③監査役会規程に則り開催される監査役会において、適宜情報交換を行っております。監査役は、取締役会、部長会、必要に応じてその他会議にも出席するだけでなく、稟議書等の閲覧を定期的に行い職務の執行状況を監査しております。
また、定期的に代表取締役及び会計監査人との意見交換や各取締役との個別面談を行うことで監査の実効性を高めております。
④内部監査室において、当社及び当社子会社における内部統制システムの運用状況について「開示すべき重要な不備」がないかのモニタリングを行っております。また、業務執行部門の内部監査の実施状況は社長に報告するとともに、監査役とも情報共有を行っております。
3.リスク管理体制の整備の状況
取締役会・監査役会・部長会を基本とし、経営と執行のコミュニケーションの円滑化を図ることにより、リスク情報の共有と企業統治の実効性の向上を推進する体制となっております。
また、グローバルな社内ネットワークにより迅速な情報の共有化を図っております。
ニ.責任限定契約の内容の概要
当社と各社外取締役及び各社外監査役との間においては、会社法第427条第1項の規定に基づき、同法第423条第1項の損害賠償責任を限定する契約を締結しております。
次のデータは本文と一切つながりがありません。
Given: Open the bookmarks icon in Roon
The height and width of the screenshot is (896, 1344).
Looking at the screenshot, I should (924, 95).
当該契約に基づく損害賠償責任の限度額は、法令に定める最低責任限度額としております。
ホ.取締役会にて決議できる株主総会決議事項
当社は、会社法第165条第2項の規定により、取締役会の決議によって市場取引等により自己の株式を取得することができる旨を定款で定めております。これは、機動的な資本政策を遂行することを目的とするものであります。
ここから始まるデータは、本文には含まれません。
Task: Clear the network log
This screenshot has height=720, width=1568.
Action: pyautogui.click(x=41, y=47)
また、当社は機動性を確保する観点から、取締役会の決議により毎年6月末日を基準日として、中間配当を行うことができる旨を定款に定めております。
へ.取締役の定数
当社の取締役は8名以内とする旨定款に定めております。
ト.取締役の選任の決議要件
当社は、取締役の選任決議について、議決権を行使することができる株主の議決権の3分の1以上を有する株主が出席し、その議決権の過半数をもって行う旨を、また、取締役の選任決議について、累積投票によらないものとする旨を定款に定めております。
チ.株主総会の特別決議要件
当社は、特別決議の定足数を緩和して株主総会の円滑な運営を可能とするため、会社法第309条第2項に定める特別決議に関しては、議決権を行使することができる株主の議決権の3分の1以上を有する株主が出席し、その議決権の3分の2以上をもって行う旨を定款に定めております。